# What you will do
In the article about the revolt against the Human Brain Project, how much funding does the project have?

Scientists revolt against one of Europe's most ambitious research projects

Dissenters are threatening to boycott a $1.6 billion attempt to simulate the brain’s workings

Published August 4, 2014 12:00AM (EDT)

This article originally appeared on GlobalPost.

Global Post BERLIN, Germany — If it’s true, as the saying goes, that politics in academia are especially vicious because the stakes are so low, raising the ante doesn’t always seem to improve matters. At least that’s what an ongoing revolt by researchers against one of Europe’s most ambitious scientific projects appears to show.

With $1.6 billion in funding and hundreds of researchers from across the continent, the European Union's Human Brain Project (HBP) is attempting to simulate the workings of the human brain using big data systems. It represents the EU's grandest undertaking in science since the European Organization for Nuclear Research (CERN) completed its search for the so-called “God particle.”

Like that experiment, which succeeded in 2013 — and the sequencing of the human genome a decade ago — the Human Brain Project is addressing one of the greatest challenges facing 21st century science. And it promises huge rewards.

# Information shown
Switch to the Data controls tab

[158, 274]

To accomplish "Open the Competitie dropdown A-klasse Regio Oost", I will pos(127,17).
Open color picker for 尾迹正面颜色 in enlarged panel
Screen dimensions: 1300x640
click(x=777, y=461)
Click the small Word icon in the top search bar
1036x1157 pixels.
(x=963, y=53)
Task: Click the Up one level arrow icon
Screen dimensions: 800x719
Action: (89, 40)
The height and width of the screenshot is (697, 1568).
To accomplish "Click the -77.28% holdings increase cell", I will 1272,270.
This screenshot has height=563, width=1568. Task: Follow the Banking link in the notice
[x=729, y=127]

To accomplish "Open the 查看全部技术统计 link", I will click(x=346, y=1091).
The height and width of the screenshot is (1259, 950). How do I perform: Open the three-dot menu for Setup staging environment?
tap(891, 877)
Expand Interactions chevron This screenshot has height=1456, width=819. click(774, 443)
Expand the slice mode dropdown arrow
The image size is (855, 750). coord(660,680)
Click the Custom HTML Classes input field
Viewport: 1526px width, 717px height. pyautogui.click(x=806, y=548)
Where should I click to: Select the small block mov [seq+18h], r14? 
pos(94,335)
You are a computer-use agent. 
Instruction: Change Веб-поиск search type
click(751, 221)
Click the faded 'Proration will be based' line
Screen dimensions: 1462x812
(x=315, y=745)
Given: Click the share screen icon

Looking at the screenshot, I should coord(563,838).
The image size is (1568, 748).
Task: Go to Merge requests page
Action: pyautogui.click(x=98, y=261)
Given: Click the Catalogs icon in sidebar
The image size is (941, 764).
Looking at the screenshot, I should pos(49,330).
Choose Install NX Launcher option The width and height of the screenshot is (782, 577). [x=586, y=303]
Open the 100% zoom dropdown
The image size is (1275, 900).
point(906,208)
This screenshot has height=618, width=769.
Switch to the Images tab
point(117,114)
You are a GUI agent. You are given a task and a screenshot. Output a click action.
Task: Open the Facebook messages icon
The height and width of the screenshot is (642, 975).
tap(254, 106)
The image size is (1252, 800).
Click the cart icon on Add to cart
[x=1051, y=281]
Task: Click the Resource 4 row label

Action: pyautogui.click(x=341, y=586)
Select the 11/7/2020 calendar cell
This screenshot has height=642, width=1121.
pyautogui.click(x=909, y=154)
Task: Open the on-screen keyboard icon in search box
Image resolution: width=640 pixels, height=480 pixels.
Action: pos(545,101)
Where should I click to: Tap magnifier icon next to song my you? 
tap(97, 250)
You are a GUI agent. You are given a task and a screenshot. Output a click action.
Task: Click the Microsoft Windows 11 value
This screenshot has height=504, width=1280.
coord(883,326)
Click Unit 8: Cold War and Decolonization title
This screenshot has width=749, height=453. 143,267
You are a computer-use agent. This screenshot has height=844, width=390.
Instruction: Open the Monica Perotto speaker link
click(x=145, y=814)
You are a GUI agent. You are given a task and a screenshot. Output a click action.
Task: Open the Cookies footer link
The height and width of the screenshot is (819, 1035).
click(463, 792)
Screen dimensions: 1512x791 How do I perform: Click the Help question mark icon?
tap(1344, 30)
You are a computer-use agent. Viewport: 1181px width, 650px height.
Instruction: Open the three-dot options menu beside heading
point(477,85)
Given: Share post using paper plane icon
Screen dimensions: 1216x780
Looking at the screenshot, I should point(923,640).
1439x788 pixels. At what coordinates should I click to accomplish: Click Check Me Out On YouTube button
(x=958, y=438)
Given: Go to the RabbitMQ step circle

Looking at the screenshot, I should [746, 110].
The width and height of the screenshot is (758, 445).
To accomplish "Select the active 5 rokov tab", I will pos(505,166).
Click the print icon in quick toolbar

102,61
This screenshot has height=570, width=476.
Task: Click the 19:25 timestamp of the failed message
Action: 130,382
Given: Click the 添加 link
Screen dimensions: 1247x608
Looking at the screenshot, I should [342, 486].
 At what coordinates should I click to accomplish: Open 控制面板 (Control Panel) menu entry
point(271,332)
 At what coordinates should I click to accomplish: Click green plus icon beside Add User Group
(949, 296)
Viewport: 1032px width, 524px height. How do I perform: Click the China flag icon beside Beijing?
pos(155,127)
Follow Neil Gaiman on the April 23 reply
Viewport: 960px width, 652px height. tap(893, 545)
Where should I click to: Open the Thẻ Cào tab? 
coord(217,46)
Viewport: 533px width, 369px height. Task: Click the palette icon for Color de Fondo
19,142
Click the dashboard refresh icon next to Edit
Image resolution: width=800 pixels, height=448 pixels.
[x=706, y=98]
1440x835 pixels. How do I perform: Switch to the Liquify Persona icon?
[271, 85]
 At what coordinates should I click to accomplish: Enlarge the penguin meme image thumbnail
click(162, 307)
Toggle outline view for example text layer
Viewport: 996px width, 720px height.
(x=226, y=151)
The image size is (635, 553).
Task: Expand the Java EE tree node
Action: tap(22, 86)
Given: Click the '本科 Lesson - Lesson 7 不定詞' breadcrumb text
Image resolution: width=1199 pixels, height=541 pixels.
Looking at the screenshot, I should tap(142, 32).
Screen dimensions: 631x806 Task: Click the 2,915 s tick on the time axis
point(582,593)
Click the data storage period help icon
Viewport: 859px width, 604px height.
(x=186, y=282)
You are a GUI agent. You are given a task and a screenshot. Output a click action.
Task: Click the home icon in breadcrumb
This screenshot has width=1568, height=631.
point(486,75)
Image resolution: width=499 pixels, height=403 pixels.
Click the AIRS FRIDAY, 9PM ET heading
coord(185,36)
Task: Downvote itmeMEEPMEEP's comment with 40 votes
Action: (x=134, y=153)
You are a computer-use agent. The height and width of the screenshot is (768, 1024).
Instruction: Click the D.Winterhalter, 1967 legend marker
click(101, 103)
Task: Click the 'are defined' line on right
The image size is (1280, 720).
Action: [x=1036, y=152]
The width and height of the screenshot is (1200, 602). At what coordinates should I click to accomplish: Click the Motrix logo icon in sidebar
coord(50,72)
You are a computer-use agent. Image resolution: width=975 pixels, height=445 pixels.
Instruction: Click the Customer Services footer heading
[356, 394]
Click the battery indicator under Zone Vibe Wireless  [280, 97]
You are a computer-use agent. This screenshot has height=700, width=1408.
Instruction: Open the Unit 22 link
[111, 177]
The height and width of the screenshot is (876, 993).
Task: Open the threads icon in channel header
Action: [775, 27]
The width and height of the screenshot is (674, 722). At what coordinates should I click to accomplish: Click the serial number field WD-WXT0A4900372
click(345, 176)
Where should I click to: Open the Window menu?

# Exercise result
$1.6 billion